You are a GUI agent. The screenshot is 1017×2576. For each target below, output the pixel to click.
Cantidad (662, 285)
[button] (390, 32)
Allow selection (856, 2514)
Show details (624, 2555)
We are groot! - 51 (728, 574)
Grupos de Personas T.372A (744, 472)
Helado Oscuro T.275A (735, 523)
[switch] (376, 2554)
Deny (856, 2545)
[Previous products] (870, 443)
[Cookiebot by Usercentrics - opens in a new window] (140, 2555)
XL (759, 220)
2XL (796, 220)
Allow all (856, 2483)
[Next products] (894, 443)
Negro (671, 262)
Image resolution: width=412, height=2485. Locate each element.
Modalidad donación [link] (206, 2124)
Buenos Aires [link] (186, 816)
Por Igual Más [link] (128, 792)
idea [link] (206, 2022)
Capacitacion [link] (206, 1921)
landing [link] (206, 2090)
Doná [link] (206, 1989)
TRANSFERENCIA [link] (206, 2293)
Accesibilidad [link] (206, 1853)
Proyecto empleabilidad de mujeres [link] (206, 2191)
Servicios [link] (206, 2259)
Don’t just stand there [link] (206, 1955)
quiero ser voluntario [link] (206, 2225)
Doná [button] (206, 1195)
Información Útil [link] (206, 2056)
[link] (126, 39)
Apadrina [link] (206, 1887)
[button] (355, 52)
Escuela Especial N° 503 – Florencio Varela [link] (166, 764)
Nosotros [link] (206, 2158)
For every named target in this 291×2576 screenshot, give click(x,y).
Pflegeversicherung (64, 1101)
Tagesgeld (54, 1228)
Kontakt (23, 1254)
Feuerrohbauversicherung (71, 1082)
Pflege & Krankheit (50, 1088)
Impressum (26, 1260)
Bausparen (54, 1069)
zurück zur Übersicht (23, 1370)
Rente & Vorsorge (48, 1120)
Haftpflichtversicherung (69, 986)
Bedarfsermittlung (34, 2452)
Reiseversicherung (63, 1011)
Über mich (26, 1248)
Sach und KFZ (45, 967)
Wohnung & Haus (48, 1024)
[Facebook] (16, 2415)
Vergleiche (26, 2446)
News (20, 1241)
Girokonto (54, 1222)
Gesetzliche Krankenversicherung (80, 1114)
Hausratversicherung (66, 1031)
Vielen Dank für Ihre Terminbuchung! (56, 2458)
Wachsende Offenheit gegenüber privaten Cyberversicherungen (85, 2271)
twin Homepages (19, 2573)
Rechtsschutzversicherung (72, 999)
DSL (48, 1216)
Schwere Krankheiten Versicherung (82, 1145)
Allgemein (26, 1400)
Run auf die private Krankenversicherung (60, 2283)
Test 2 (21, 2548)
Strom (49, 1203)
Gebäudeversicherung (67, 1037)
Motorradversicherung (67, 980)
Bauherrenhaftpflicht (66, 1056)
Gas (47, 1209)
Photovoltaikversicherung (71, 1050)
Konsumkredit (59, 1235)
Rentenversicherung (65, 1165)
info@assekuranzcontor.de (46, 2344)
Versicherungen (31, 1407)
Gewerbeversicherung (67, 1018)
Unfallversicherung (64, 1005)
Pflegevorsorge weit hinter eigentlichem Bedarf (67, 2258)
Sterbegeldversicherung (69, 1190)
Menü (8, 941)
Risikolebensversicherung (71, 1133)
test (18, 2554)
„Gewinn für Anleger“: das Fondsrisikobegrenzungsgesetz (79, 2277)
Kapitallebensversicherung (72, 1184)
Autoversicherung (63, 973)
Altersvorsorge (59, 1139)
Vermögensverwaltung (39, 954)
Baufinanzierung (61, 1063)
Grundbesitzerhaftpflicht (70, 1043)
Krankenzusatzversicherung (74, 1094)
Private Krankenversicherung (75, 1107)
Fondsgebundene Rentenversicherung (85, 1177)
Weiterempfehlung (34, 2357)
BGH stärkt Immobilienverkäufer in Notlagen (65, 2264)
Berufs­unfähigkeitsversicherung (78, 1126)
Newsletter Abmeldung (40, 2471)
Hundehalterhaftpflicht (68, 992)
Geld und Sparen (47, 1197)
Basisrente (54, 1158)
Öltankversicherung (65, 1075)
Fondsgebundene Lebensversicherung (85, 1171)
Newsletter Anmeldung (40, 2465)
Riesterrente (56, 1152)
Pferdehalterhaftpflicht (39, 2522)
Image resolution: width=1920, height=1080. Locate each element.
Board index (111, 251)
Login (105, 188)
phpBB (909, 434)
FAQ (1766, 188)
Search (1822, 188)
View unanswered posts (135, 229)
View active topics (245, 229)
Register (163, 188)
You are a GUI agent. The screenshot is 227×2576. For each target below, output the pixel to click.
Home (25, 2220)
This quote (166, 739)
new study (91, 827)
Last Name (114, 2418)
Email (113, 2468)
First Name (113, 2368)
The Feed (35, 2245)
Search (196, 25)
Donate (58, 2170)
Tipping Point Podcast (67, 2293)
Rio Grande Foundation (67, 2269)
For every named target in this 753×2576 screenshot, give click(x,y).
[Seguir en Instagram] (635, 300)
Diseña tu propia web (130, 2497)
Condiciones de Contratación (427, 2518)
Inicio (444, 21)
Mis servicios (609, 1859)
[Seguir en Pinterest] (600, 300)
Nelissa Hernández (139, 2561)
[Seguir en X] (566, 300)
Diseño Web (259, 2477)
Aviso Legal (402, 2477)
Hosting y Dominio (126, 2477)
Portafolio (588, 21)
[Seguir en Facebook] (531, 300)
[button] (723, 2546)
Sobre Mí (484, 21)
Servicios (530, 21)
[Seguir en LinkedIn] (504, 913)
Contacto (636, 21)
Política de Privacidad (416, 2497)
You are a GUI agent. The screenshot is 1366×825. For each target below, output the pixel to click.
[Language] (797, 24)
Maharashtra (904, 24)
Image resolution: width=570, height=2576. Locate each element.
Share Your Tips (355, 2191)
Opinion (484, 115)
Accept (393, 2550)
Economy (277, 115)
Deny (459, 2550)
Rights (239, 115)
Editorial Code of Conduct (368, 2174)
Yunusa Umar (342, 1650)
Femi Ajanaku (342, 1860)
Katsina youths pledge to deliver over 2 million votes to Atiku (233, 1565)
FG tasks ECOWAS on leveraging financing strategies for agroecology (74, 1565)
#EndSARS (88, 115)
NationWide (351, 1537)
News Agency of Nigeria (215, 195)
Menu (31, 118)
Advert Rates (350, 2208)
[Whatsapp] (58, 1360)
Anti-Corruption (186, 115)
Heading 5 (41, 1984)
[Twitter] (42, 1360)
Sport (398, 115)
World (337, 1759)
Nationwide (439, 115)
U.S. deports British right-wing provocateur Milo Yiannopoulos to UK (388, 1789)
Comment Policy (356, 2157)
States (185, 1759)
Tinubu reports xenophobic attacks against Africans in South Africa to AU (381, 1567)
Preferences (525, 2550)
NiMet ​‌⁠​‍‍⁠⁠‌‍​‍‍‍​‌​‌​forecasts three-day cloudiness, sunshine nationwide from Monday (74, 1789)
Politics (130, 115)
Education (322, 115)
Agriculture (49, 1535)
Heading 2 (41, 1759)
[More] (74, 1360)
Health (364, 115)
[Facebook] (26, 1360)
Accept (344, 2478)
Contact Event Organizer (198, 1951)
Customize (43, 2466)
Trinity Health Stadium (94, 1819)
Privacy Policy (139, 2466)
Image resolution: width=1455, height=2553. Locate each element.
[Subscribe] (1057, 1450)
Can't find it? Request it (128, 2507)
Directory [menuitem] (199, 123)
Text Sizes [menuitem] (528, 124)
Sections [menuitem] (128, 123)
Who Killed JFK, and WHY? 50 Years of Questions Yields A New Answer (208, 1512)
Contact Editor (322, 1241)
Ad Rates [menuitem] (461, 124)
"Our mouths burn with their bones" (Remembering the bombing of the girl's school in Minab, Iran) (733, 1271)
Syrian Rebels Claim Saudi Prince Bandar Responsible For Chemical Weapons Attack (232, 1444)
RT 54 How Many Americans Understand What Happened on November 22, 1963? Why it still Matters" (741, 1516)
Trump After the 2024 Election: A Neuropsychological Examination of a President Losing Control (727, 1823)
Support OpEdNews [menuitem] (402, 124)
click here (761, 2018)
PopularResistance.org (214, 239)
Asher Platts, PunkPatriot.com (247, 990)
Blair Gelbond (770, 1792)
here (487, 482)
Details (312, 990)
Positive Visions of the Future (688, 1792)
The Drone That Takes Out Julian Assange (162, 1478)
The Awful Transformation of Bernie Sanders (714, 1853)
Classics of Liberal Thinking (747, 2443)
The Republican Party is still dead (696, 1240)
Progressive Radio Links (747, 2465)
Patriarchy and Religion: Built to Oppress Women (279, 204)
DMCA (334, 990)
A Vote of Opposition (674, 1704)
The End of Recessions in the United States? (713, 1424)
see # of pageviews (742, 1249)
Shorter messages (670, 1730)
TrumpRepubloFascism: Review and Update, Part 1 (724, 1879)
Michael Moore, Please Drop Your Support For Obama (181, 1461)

**TASK GOAL:**
If a line in the entries above contains the word "Support", copy it.

**ANSWER:**
Support OpEdNews [menuitem] (402, 124)
Michael Moore, Please Drop Your Support For Obama (181, 1461)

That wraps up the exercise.